Des délestages de plus en plus insoutenables
Les habitants de Bamako doivent composer quotidiennement avec des pannes imprévisibles, perturbant leur mode de vie et les activités économiques. Les commerces réduisent leurs horaires d’ouverture, la production industrielle ralentit, et une grande partie de la population se retrouve contrainte d’utiliser des solutions de fortune comme les lampes à pétrole et les générateurs. Avec un taux d’électrification qui plafonne à 53 %, la situation alimente le mécontentement, certains dénonçant une gestion inefficace des ressources énergétiques.
Un rapprochement stratégique avec le Ghana
Conscient de l’urgence, Assimi Goïta a initié des discussions avec le Ghana, pays dont le secteur énergétique est plus stable. L’objectif est de nouer un partenariat permettant au Mali d’importer de l’électricité pour pallier ses déficits. Grâce à ses infrastructures en développement et à son réseau plus fiable, le Ghana pourrait offrir une solution temporaire en attendant des réformes plus profondes.
Si un accord est trouvé, il pourrait non seulement alléger les tensions internes liées aux délestages, mais aussi permettre la relance de plusieurs secteurs économiques dépendants d’un approvisionnement régulier en électricité.
Vers une indépendance énergétique à long terme ?
Au-delà de cette coopération avec le Ghana, la crise actuelle souligne l’urgence pour le Mali d’investir dans des sources d’énergie durables.

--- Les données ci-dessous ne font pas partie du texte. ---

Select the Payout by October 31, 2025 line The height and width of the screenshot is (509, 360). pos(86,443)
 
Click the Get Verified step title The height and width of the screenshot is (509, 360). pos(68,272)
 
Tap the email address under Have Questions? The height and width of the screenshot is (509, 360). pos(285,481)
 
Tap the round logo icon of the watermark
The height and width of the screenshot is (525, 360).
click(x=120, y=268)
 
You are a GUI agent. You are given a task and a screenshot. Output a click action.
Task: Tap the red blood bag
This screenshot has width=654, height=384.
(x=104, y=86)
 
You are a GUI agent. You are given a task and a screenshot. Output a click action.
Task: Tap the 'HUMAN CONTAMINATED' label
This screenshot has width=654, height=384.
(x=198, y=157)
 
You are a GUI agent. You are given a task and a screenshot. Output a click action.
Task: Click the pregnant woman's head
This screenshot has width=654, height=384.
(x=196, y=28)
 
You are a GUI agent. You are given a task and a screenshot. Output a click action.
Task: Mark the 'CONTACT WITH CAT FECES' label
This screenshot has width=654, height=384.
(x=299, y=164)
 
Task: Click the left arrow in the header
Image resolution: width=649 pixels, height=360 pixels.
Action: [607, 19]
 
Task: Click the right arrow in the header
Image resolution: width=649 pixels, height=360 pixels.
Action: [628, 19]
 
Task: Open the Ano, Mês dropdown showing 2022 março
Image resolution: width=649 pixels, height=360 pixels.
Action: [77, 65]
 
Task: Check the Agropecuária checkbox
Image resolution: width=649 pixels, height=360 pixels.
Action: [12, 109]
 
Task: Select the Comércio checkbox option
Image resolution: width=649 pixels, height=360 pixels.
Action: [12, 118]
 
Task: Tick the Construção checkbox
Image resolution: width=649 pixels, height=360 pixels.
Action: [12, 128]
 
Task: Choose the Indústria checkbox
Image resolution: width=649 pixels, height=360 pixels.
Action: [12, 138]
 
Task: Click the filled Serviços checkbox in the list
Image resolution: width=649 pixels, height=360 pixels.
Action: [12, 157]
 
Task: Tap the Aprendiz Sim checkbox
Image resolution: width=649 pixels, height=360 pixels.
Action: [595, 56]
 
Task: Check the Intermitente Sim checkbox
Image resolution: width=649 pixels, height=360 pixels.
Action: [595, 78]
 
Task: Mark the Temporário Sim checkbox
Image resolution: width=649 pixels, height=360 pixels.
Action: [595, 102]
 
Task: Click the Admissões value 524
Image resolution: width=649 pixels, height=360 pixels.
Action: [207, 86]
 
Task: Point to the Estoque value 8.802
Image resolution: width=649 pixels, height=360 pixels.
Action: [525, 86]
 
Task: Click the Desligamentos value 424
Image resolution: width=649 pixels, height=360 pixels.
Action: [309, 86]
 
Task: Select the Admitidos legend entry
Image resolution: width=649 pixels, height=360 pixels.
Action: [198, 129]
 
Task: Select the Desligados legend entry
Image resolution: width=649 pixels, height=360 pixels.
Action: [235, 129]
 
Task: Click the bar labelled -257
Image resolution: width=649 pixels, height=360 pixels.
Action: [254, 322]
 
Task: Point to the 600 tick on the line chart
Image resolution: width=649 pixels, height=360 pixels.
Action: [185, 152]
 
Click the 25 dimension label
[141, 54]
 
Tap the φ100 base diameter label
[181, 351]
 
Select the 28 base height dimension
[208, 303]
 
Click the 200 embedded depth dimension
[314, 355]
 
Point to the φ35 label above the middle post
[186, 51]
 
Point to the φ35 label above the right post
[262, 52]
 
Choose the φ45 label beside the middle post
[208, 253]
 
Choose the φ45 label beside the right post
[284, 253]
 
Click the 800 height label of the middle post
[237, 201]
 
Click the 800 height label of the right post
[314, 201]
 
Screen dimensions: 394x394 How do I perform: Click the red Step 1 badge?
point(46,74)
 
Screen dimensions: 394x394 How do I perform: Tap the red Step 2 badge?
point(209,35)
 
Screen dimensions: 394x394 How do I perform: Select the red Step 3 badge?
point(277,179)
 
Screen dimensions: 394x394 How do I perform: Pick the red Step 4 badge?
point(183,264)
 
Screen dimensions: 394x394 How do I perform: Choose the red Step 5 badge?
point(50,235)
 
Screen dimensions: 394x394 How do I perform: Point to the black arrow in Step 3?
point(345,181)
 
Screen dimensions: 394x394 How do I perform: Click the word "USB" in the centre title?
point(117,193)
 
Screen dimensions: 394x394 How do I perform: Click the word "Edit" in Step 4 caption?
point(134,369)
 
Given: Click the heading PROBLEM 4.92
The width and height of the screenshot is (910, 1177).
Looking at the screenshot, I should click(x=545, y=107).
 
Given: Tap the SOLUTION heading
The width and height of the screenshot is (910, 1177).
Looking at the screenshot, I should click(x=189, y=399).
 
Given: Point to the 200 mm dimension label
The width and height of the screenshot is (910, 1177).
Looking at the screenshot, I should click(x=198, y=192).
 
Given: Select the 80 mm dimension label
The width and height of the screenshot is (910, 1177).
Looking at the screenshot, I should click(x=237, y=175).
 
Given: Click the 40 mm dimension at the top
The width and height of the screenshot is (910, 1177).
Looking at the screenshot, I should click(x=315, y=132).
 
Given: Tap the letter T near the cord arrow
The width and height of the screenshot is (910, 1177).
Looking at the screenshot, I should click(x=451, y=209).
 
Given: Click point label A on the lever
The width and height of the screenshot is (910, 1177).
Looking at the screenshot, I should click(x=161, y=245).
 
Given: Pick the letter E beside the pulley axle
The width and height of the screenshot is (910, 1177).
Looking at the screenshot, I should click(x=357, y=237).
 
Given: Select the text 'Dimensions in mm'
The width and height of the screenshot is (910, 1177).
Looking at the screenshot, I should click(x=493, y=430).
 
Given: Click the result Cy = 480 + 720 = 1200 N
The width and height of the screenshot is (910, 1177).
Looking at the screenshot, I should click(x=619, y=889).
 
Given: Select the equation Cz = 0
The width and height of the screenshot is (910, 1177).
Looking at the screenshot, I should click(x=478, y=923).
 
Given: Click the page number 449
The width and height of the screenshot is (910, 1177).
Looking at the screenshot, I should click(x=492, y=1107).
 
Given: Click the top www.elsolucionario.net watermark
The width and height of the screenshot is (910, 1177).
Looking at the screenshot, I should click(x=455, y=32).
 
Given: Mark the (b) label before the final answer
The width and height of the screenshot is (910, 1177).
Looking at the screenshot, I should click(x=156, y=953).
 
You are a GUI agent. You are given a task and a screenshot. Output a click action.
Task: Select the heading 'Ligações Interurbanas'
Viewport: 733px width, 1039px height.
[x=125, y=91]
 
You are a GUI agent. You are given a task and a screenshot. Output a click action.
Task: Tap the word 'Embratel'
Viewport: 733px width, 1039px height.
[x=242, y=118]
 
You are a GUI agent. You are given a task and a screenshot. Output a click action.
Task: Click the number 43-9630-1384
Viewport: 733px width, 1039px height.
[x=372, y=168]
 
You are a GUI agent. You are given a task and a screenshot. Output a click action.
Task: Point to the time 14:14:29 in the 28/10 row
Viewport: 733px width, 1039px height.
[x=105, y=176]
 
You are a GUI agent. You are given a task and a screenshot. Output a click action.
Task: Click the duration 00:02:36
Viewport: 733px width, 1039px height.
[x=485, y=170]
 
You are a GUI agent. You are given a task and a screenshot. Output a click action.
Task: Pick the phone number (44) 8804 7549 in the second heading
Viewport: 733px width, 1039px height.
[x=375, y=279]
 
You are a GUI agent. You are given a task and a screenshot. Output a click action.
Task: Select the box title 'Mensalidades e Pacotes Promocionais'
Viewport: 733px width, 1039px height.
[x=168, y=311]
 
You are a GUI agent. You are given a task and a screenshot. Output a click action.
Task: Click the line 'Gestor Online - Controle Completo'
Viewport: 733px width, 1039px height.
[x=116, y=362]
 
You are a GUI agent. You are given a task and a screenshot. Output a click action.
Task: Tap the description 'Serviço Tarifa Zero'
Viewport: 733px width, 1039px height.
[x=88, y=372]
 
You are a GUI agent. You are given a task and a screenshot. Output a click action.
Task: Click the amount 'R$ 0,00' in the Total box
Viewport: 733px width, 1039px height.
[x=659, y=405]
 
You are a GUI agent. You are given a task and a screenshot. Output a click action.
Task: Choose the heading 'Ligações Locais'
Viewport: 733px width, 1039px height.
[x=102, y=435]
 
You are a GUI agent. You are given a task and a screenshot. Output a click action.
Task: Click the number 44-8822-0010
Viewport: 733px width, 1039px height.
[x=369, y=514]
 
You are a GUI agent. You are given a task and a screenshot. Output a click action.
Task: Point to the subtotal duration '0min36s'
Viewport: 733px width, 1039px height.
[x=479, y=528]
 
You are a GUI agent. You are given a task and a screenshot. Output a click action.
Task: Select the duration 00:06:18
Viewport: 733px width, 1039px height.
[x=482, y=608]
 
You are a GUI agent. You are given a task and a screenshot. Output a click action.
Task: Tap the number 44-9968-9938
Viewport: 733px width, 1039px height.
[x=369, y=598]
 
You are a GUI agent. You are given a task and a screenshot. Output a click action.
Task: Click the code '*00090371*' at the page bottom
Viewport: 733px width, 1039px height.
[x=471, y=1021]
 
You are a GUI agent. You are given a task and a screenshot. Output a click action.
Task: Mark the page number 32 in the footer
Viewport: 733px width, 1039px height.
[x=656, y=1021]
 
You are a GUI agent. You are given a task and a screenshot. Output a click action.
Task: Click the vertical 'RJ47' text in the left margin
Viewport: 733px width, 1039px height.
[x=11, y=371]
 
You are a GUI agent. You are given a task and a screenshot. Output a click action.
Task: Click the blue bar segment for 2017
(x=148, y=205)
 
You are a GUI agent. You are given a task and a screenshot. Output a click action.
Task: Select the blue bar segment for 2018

Le pays dispose de ressources naturelles exploitables pour développer des infrastructures locales et réduire sa dépendance aux importations.
Reste à savoir si cette crise incitera les autorités à accélérer la transition énergétique et à renforcer l’intégration régionale pour garantir un approvisionnement stable et pérenne. En attendant, l’initiative de coopération avec le Ghana constitue une étape importante pour tenter de sortir de l’impasse actuelle.